Panama Canal administrator Jorge Quijano speaks at a news conference at the Panama Canal administration building in Panama City yesterday.
MADRID: A planned extension of the Panama Canal, one of the world’s most important shipping routes, was thrown into doubt yesterday after a group of companies said its talks with Panama’s government over how to expand the canal had fallen apart.
Group United for the Canal, a consortium led by Spanish builder Sacyr, said in a statement that the government’s canal authority had broken off talks on who will pay some $1.6bn needed to complete the ambitious project. The Panama Canal Authority said it would hold a news conference at 9am local time.
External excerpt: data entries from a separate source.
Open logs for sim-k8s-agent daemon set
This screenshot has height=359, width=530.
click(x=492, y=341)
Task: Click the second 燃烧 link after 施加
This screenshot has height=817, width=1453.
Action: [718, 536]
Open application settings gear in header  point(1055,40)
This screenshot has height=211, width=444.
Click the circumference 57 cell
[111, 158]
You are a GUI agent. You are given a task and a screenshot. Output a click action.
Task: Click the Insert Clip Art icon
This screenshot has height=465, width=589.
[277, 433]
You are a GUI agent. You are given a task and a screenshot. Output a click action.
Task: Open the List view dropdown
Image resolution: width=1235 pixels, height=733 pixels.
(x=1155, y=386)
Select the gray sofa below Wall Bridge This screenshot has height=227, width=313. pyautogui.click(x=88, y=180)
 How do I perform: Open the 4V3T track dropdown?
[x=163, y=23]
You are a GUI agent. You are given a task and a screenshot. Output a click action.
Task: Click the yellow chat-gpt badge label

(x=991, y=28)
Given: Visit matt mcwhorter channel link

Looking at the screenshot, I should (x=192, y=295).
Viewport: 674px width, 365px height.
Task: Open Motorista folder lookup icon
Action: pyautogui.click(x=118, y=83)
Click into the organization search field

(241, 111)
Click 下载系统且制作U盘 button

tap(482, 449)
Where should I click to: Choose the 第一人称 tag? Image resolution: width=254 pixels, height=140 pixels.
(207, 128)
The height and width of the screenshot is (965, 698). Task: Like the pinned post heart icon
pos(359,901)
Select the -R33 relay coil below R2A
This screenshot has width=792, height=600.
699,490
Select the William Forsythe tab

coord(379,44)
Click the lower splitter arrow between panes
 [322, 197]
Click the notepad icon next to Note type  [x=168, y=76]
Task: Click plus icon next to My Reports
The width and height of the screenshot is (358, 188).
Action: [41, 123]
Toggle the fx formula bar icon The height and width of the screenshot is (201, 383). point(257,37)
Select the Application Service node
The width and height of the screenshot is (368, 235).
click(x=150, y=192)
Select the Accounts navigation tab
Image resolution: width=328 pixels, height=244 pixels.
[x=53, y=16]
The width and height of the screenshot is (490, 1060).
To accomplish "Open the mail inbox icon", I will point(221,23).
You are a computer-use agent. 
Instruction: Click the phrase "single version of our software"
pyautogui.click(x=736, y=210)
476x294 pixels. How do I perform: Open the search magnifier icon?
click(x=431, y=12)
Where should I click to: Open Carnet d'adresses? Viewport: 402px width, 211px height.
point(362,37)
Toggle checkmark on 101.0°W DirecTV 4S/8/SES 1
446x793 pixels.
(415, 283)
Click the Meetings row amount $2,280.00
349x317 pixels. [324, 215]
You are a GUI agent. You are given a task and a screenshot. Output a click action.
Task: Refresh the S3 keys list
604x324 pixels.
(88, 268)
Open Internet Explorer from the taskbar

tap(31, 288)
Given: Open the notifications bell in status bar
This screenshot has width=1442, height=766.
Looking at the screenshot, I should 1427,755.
The breakdown in talks is the latest setback to a project mired in disputes since the consortium, which also includes Italy’s Salini Impregilo as well as a Belgian and Panamanian firm, won a bid to double the capacity of the near 80km transoceanic cargo route.
Disagreements over cost overruns have already reached international courts and talks between the two sides over how to find the additional cash to finish the project had already been extended twice.
It was unclear whether Wednesday’s breakdown was final. In its statement, GUPC — the Spanish acronym by which the consortium is known — said the failure of the talks meant the expansion and up to 10,000 local jobs were at immediate risk.
But the company said it was still seeking a solution for completion of the project, which had been scheduled for 2015.
If the partnership between Panama and the builders is indeed abandoned, it would likely mean further delays while Panama seeks financing and a new construction group.